Return, exactly as written, the line containing "Where should I" and every line after it to the end of the records below, with no pictures.

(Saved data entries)
++++++++++

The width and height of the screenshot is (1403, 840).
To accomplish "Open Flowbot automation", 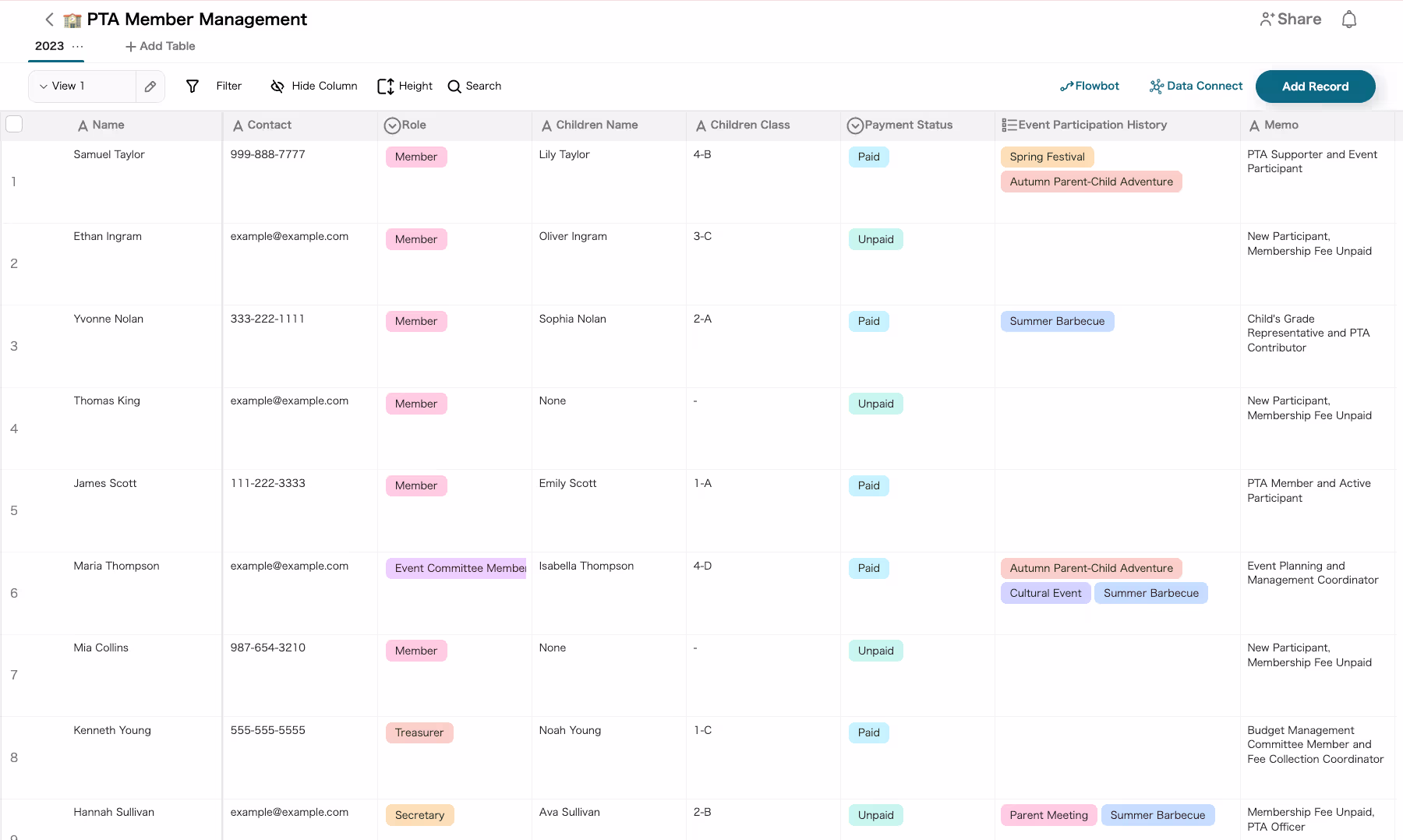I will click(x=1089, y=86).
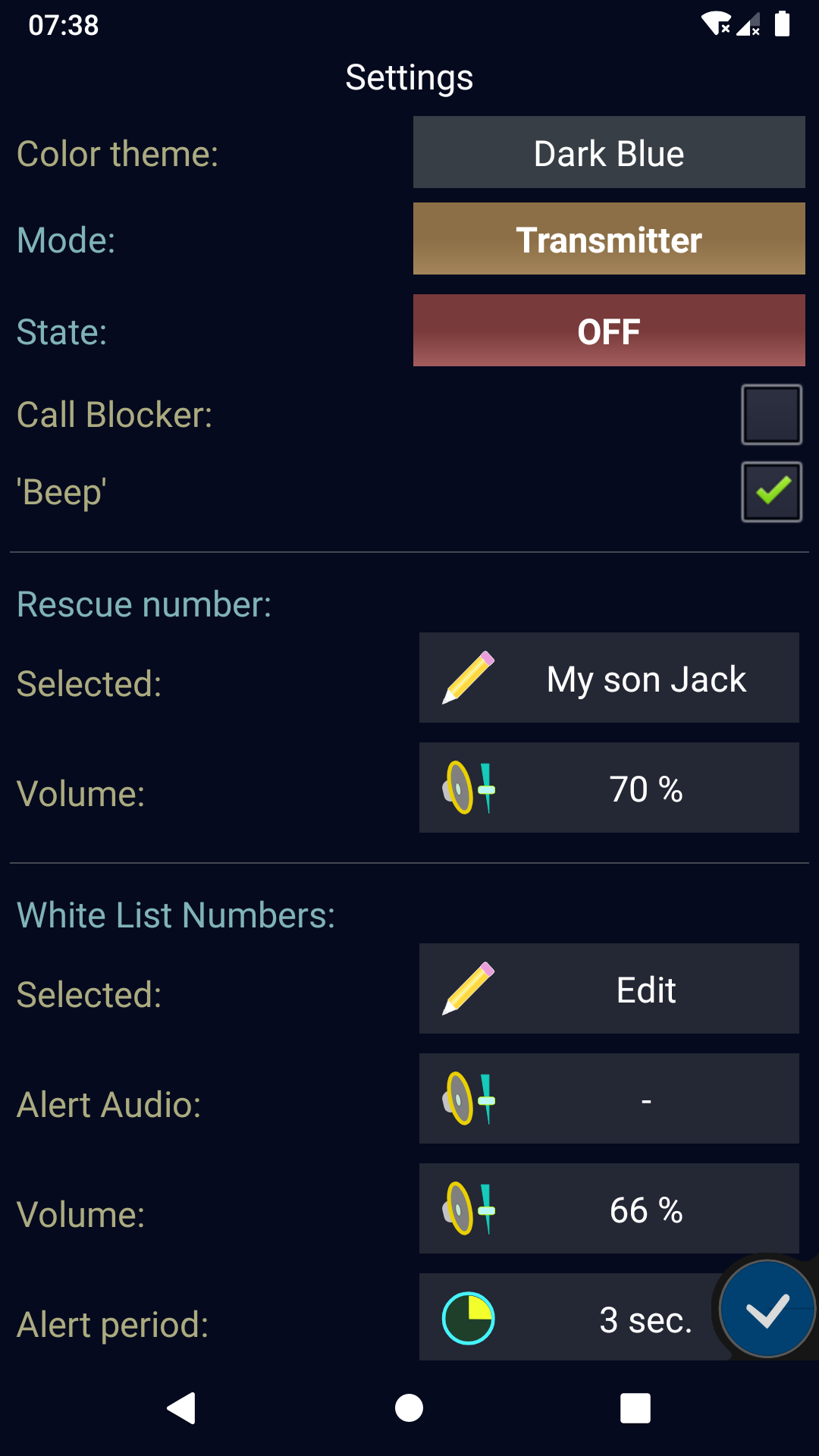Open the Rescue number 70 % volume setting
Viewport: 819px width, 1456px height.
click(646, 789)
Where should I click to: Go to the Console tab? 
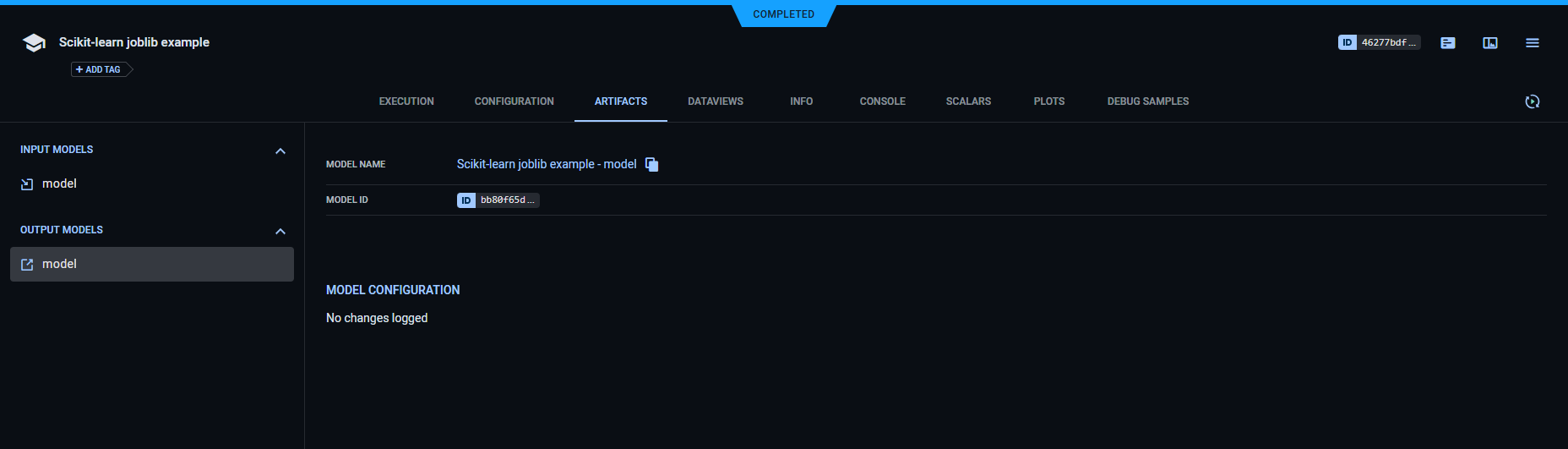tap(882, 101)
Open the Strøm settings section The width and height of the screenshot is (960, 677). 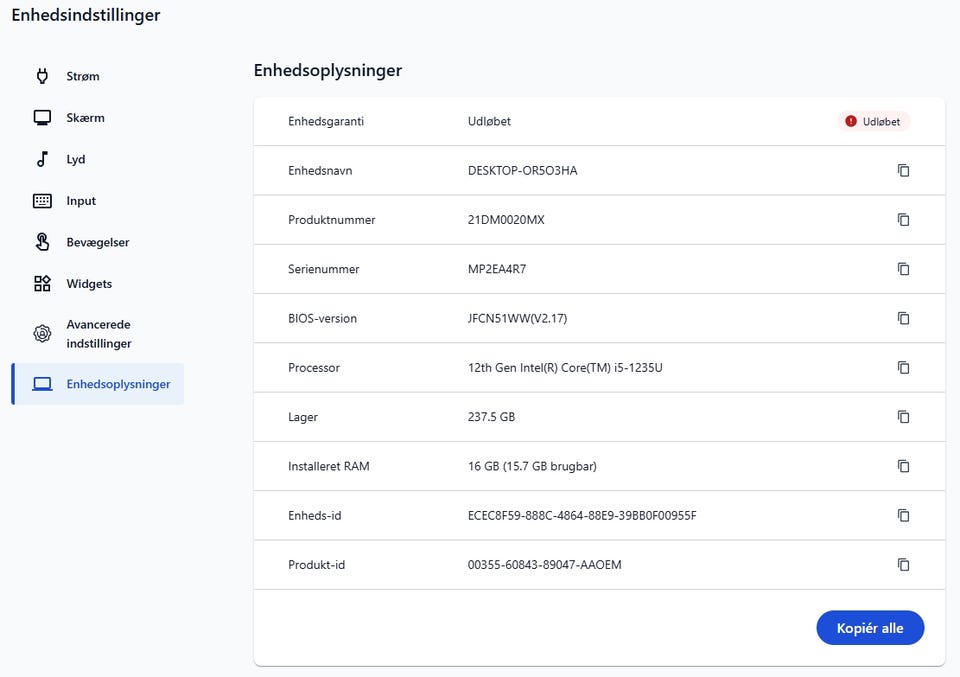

++++++++++

→ Output for this exercise:
Where should I click to: Go to the Console tab? 
tap(882, 101)
Open the Strøm settings section The width and height of the screenshot is (960, 677). 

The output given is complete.